Oversen, a Speech and Hearing Science major who graduated in December 2021, was recently awarded a Fulbright English Teaching Assistantship to Spain. Her goal is to become a bilingual speech-language pathologist for elementary school-aged students.

That makes sense given her curiosity about languages, which she credits to her mother.

“My mom is from Honduras. She immigrated to the U.S. when she was 16. And interestingly enough, she moved to the U.S. because she wanted to learn English. She also has this curiosity about language, which I think kind of rubbed off on me,” Oversen said.

While in Spain, Oversen plans to learn Spanish Sign Language and connect with the local deaf community. She also is interested in how to cultivate cultural-linguistic diversity in the American school system.

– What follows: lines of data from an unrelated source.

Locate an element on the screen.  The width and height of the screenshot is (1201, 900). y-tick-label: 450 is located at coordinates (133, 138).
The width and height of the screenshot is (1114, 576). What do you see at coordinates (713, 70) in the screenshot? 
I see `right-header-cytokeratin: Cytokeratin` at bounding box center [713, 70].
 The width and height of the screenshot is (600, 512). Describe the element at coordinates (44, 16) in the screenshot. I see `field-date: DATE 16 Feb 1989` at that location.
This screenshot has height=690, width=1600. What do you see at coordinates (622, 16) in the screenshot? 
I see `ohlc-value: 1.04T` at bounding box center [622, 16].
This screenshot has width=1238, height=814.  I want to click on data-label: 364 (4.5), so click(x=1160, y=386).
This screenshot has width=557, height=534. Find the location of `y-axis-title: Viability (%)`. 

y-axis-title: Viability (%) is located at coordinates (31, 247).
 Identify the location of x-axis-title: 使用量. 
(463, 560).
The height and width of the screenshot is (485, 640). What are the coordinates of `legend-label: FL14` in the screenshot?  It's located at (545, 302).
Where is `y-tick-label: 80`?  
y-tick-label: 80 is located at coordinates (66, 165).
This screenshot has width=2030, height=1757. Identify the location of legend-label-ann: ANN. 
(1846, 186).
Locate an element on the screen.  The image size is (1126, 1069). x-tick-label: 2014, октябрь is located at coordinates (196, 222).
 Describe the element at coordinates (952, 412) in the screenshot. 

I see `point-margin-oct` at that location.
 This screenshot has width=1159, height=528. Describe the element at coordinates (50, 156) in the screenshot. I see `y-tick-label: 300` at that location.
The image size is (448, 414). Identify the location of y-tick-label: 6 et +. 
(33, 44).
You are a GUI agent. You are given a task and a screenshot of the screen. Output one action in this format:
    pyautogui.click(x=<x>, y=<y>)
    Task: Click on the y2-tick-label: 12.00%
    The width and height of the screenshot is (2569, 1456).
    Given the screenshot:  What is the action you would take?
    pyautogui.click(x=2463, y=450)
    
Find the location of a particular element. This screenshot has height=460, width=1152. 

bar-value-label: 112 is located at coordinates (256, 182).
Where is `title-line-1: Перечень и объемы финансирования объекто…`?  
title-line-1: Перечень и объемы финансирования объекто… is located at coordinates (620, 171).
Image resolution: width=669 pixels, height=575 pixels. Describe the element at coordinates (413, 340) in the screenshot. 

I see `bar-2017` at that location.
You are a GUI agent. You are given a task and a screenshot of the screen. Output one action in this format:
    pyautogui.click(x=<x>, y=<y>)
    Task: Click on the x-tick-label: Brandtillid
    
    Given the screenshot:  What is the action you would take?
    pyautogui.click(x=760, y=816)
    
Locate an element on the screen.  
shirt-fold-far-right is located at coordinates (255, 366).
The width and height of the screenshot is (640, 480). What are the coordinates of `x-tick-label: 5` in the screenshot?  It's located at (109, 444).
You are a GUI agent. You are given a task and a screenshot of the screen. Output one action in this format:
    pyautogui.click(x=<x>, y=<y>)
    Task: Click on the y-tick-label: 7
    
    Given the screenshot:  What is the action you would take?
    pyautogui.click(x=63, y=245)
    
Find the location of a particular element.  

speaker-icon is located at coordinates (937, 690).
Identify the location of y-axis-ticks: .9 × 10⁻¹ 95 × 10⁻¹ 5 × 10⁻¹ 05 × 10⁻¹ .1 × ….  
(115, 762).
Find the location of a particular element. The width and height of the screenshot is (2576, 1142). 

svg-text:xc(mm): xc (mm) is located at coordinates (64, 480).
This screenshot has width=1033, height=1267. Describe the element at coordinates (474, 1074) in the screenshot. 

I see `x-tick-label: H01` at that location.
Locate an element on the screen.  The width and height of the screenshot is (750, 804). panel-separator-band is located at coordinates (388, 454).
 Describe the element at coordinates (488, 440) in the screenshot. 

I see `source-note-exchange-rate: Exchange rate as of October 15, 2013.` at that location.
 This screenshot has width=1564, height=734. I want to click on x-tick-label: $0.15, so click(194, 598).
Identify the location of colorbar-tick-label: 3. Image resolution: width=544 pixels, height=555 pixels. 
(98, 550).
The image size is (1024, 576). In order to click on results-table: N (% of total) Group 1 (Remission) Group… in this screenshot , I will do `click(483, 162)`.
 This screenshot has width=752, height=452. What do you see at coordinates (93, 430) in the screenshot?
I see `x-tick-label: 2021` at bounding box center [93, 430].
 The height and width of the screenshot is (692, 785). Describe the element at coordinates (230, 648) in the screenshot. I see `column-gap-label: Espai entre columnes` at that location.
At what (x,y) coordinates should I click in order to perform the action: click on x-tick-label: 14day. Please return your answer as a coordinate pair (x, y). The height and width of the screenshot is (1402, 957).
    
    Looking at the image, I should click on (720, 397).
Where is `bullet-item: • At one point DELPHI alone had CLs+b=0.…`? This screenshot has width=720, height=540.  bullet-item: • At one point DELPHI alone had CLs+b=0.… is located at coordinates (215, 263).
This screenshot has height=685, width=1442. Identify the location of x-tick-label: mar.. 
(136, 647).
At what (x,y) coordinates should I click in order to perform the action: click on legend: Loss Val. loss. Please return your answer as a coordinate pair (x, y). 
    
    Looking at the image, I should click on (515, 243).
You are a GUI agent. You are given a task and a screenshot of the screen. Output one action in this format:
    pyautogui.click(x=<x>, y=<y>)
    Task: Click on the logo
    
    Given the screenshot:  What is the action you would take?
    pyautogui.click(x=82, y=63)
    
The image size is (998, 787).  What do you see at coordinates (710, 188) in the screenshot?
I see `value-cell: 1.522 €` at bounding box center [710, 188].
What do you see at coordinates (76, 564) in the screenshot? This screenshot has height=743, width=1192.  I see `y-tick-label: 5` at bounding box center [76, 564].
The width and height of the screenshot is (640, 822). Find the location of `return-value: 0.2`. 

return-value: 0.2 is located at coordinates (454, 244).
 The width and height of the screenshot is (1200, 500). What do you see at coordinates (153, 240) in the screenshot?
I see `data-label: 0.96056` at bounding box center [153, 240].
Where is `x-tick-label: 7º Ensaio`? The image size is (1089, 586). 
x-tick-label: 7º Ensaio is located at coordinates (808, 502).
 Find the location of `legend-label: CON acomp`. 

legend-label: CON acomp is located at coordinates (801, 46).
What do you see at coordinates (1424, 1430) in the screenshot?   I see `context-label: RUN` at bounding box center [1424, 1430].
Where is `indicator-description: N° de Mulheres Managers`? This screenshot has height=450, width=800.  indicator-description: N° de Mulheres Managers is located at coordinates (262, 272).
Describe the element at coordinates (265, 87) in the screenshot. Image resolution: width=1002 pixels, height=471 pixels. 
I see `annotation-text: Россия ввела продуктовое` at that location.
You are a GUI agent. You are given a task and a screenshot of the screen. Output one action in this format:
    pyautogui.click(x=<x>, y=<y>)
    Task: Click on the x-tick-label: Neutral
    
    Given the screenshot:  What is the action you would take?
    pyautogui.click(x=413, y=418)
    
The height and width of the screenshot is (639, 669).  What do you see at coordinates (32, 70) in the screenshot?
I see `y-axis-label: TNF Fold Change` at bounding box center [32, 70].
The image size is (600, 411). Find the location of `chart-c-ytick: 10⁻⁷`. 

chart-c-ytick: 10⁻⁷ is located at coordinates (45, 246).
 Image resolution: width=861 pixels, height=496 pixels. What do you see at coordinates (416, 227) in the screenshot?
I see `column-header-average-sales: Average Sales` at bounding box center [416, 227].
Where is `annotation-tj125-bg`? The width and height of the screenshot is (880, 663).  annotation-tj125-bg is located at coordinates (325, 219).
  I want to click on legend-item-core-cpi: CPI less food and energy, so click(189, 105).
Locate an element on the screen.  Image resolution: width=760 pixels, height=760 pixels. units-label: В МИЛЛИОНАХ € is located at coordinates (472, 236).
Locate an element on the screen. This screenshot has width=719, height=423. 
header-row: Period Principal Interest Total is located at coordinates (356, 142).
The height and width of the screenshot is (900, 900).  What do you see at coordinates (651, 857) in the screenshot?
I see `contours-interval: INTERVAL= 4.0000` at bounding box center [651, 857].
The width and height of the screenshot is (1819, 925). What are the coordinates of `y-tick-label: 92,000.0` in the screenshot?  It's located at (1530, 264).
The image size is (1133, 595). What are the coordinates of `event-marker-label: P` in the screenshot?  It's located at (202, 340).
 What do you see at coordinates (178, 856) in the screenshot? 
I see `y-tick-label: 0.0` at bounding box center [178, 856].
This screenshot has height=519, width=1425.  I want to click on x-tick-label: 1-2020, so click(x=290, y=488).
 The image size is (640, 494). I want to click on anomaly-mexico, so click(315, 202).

“I think when we learn a different language, it opens up just so many doors,” she said. “You’re able to understand people on a different level. I find that really fascinating. I think a lot of that had to do with my mom growing up bilingual, too.”

Oversen, who is from Highland Park, Ill., served as a teaching assistant in the Child Development Laboratory in SHS, which amplified her desire to work with children.

“I loved how curious kids were, and how everything was new to them, how the tiniest thing—something that comes so commonly to adults—was mind-blowing to kids,” she said. “I just love the fascination that they had with things that adults take for granted. I think it would just be cool to help kids progress, and find confidence in their voice, despite the fact that they may have a speech or a language disorder.”

Picking Spain for her Fulbright application was an easy choice. Spanish was spoken in her childhood home, and she studied abroad in southern Granada during her sophomore year. Teaching in Spain has a family connection as well, as Oversen’s brother went there to teach English.

This time, Oversen will be stationed in the Canary Islands.

“The Canary Islands was never really on my radar, so when I found out I was like, ‘Oh my gosh, that’s going to be quite an experience.’ I’ve never lived on an island before.”

Since graduation, Oversen has been working as an assistant teacher at an early childhood education center in Northbrook, Ill. When she completes her Fulbright stay, she plans on applying for graduate school, with the University of Illinois on the list.

“I’ve made kind of a master list of graduate schools. Almost all the schools are in Illinois, and a few out-of-state options. But I think I’d like to stay close to home, whether that be in Champaign or in Chicago.”